Merging organizations with different cultures and diverse goals into effective teams can be a challenging management task. While many private-sector companies share the desires to advance knowledge and serve society that motivates the best academic and government organizations, they also face the requirement to make a profit that will allow them to sustain operations and produce a return on the investments that established them. Of course, while the profit motive often affects the actions of even “nonprofit” organizations whose staffs and officers may hope to benefit financially from any intellectual property developed, it is often more compelling in a for-profit organization. Thus, while the intertwined issues of proprietary information and intellectual property can complicate relations in any research team, they are more likely to require attention in teams that include private-sector for-profit organizations.
If future atmospheric science activities are to benefit fully from inter-sector collaborations involving private-sector contributions, research team partners will need to develop agreements to define, recognize, and protect the proprietary intellectual property of each team member before the work gets started. Fortunately, many established tools—including proprietary information agreements, teaming agreements, and licensing agreements— have long been used to guide activities among private-sector organizations and can be adapted. In addition, many government organizations have developed tools, such as cooperative research and development agreements, to guide their research collaborations with other, nongovernmental organizations. However, while paper agreements can define rights and obligations, successful collaborations require a culture in which individuals understand, respect, and implement them.

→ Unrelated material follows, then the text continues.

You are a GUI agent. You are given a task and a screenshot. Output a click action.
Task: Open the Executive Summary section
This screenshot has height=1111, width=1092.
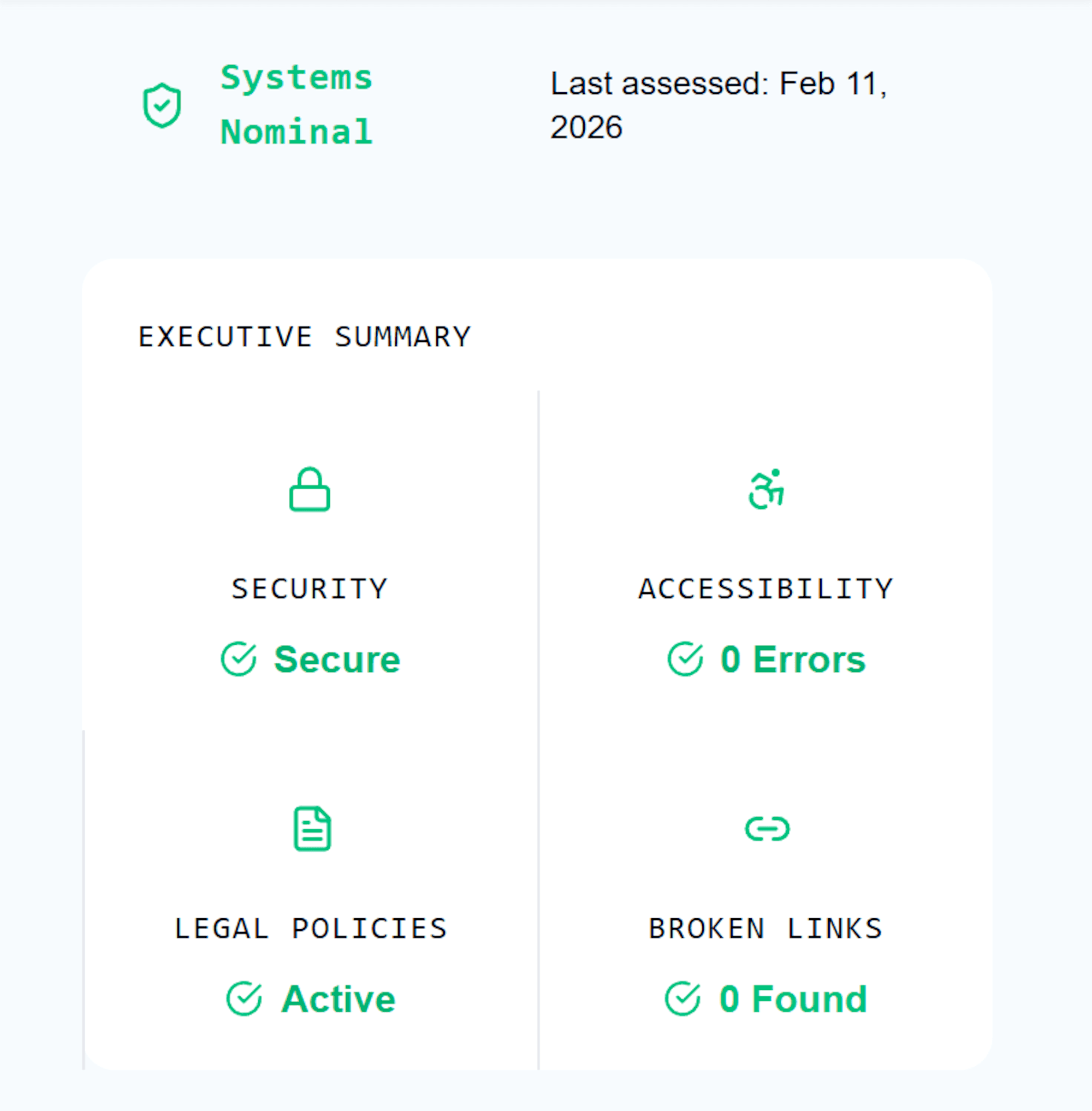305,336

The effective performance of high-level research in the atmospheric sciences and the development and delivery of the range of products that society needs enabled by that research will often require inter-sector teams of scientists and engineers. The challenge of building successful teams involving academic, government, and private-sector contributors will require significant management skills, including recognition and accommodation of cultural and motivational differences. Fair Weather: Effective Partnerships in Weather and Climate Services (NRC, 2003b) offers many specific recommendations for how to approach these challenges in the production of weather and climate services. Careful attention to proprietary issues, including intellectual property management, will be required. However, the potential benefits of inter-sector collaborations can greatly exceed the management challenges that will have to be met to make them effective.